The Taiwanese Ministry of Defense reported that thirteen Chinese fighter jets surpassed the Taiwanese Air Defense Identification Zone (ADIZ) on Saturday night, the highest number in a single day so far this year.

According to a statement from the Taiwanese ministry, it is a Y-8 anti-submarine plane, eight Xian H-6K bombers and four Shenyang J-16 fighter jets.

“These intrusions led the Taiwan Air Force to respond with appropriate and effective measures.”said the ministry, which went through sending fighters to monitor Chinese military aircraft, issue radio warnings and mobilize air defense assets until they finally left the ADIZ.

According to the state agency CNA, the number of incursions by Chinese military aircraft has increased in recent months.

In October last year, at least 19 Chinese military aircraft entered the Taiwanese ADIZ while in September Chinese J-16 fighters crossed the middle line of the Taiwan Strait.

Tensions between Beijing and Taipei increased considerably during the term of former US President Donald Trump, who prioritized strengthening relations with Taiwan, including arms sales, despite the fact that in 1979 Washington broke off relations with Taipei, which became in informal, after recognizing the People’s Republic.

The flags of Taiwan and the USA at a meeting between officials from both countries

The flags of Taiwan and the United States at a meeting between officials from both countries 

Taiwan is considered a sovereign territory with its own government and political system under the name of the Republic of China since the end of the civil war between nationalists and communists in 1949, but Beijing maintains that it is a rebel province and insists that it return to what it is. called common homeland.

China threatened a “counterattack” against a US move to lift restrictions on official contacts with Taiwan as military tensions mount between Beijing and the self-governing island.

Former US Secretary of State, Mike Pompeo announced in early January that Washington would lift “complex internal restrictions” on contacts with Taipei. by diplomats, after a year of Growing friction between the United States and China over issues such as human rights, trade, and the origins of the covid-19 pandemic.

The Chinese regime says that Taiwan is an inviolable part of China that must be claimed, by force if necessary, and opposes any diplomatic recognition of the democratic island.

The spokesman for the Ministry of Foreign Affairs of China, Zhao Lijian, said Beijing “strongly condemns” the measure and accused the United States of violating the terms of Washington’s diplomatic relations with Beijing.

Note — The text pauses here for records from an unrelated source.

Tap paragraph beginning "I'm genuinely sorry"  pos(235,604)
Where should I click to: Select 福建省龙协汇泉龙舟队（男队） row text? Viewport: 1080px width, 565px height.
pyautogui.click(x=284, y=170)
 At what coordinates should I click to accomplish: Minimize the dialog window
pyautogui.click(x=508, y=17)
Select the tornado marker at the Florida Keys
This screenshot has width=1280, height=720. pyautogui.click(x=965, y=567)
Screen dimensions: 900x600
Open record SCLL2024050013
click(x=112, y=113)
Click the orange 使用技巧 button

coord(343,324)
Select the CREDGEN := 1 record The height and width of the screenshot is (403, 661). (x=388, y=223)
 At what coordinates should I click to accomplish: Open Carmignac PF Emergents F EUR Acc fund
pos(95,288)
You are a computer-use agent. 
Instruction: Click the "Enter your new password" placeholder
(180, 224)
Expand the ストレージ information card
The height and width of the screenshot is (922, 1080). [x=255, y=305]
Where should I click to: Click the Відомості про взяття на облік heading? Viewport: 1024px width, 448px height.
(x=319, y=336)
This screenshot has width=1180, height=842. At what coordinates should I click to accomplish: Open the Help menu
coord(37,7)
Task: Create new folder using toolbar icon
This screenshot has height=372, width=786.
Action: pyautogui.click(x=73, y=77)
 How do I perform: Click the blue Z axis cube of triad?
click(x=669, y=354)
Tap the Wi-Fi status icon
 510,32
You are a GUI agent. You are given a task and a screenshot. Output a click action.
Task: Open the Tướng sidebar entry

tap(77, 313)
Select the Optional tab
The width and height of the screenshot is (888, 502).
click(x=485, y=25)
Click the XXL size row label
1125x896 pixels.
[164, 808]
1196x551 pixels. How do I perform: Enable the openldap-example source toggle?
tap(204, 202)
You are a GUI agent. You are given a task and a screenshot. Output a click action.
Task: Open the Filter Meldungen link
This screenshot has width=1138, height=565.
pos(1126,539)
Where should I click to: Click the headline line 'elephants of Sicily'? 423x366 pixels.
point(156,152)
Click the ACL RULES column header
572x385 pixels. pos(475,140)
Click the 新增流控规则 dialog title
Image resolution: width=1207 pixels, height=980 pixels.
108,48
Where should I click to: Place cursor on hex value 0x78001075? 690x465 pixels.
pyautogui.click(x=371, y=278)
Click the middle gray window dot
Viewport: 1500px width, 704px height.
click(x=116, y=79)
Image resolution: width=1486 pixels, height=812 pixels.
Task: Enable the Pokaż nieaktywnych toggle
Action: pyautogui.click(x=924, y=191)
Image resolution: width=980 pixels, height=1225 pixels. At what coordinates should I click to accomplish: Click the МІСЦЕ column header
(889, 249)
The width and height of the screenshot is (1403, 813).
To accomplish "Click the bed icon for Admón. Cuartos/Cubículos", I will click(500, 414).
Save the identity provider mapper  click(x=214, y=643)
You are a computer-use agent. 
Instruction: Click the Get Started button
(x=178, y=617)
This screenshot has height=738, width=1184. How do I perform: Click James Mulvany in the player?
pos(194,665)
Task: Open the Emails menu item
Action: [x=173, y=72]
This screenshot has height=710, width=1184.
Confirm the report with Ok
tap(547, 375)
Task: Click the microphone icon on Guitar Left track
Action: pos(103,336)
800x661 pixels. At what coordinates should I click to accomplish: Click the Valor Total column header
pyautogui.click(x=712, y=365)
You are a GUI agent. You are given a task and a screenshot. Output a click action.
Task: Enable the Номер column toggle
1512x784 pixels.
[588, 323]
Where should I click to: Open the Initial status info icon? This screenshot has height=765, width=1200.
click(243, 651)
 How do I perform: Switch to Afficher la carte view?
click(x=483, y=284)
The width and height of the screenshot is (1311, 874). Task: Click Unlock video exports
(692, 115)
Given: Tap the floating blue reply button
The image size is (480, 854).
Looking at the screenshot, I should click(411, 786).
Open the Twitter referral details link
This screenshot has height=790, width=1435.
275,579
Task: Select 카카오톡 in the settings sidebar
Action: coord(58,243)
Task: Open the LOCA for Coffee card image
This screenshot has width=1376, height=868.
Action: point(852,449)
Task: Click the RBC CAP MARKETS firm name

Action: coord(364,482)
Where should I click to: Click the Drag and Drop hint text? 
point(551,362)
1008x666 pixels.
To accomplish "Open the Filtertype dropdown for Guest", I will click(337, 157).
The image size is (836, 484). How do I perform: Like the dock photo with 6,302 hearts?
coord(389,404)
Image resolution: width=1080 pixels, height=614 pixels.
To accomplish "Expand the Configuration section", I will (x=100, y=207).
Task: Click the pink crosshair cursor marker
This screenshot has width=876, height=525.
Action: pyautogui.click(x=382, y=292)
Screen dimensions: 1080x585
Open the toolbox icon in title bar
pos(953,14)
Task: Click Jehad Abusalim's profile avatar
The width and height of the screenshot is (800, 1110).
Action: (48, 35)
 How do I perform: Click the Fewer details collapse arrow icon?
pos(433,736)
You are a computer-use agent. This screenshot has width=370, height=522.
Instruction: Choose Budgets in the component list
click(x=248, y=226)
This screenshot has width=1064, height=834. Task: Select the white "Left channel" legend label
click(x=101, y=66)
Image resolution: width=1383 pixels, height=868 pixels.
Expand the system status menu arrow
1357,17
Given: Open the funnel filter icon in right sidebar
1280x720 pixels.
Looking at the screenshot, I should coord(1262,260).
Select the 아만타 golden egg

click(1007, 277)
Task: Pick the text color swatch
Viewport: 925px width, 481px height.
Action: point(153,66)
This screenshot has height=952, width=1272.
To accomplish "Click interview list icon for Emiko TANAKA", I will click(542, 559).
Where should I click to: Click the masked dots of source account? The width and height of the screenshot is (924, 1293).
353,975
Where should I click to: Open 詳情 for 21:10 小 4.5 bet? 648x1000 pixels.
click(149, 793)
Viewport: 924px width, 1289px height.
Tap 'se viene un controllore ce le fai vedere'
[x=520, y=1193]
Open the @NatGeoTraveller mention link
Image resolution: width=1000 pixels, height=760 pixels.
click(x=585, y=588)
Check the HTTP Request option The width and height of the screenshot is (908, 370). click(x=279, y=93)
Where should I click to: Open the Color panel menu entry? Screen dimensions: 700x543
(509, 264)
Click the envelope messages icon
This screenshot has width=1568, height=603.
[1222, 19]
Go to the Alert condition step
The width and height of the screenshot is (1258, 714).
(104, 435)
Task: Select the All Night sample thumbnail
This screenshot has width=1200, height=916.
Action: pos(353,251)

“Any action that damages China’s core interests will receive a determined counterattack from China”Zhao warned, urging Pompeo to retract the decision or face “severe punishment.”

It was unclear what the change means in practice, and Pompeo said the executive branch’s communications with Taiwan will be handled by the American Institute in Taiwan (AIT), which is Property of the United States government and serves as the de facto embassy.

Ben Oakley
Ben Oakley is the guy you can really trust when it comes to Mainstream News. Whether it is something happening at the Wall Street of New York City or inside the White House in Washington, D.C., no one can cover mainstream news like Ben. Get a daily dose of Trustworthy News by Ben Oakley, only at Globe Live Media.